A Mercedes-Benz vai produzir seu segundo veículo no Brasil. O anúncio da montagem do Classe C foi feita esta semana pelo presidente da montadora no País, Ben van Schaik. Apesar da boa notícia, os novos carros não serão vendidos no mercado interno. A produção, que terá início em janeiro de 2001, será destinada inteiramente às exportações.
O carro será montado pelo sistema ‘‘draw-back’’, que permite a fábrica receber da Alemanha todos os componentes do carro sem pagar nenhum imposto (de importação, IPI e ICMS). Em compensação, a empresa não pode comercializar o automóvel no mercado brasileiro, a menos que recolhesse todos os tributos. Feitas as contas, é mais barato vender no Brasil o automóvel importado da Alemanha.
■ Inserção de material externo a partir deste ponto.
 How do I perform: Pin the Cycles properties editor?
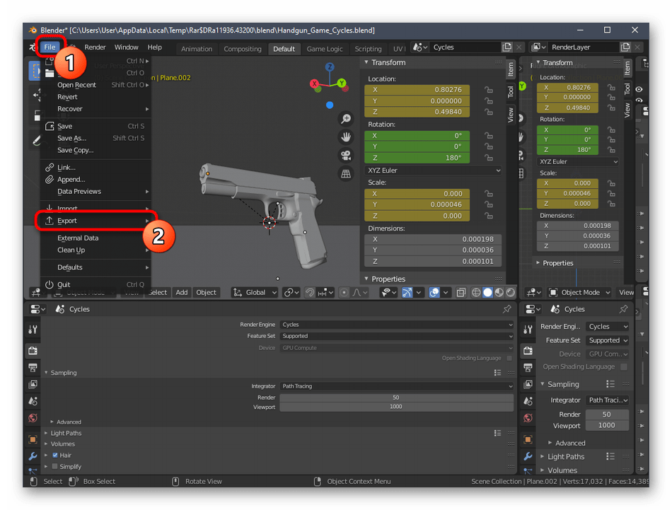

O Classe C, nas versões 240 e 320, Avantgarde e Elegance, será montado pelo sistema Completely Knocked Down (CKD), ou seja, o automóvel chega ao Brasil completamente desmontado e nenhum componente nacional é agregado na linha de montagem.
O motivo da montagem do novo Classe C em Juiz de Fora é a enorme receptividade do modelo, lançado há apenas quatro meses na Europa. As fábricas na Alemanha não estão conseguindo atender toda a demanda. A empresa decidiu então utilizar a capacidade ociosa de sua planta em Minas Gerais para suprir o mercado norte-americano e outros onde a marca já está presente.
A operação de montagem da Classe C terá início em janeiro de 2001, com previsão inicial de sete mil unidades com as motorizações C 240 e C 320, ambas com motores V-6 e nas versões de acabamento ‘‘Elegance‘‘e ‘‘Avantgarde’’. No mercado europeu, o C 240 custa cerca de 30.000 dólares, o C 320 cerca de 45.000 dólares. No Brasil os modelos, recém chegados, varia de US$ 60 mil (C180) à US$ 84 mil (C 320).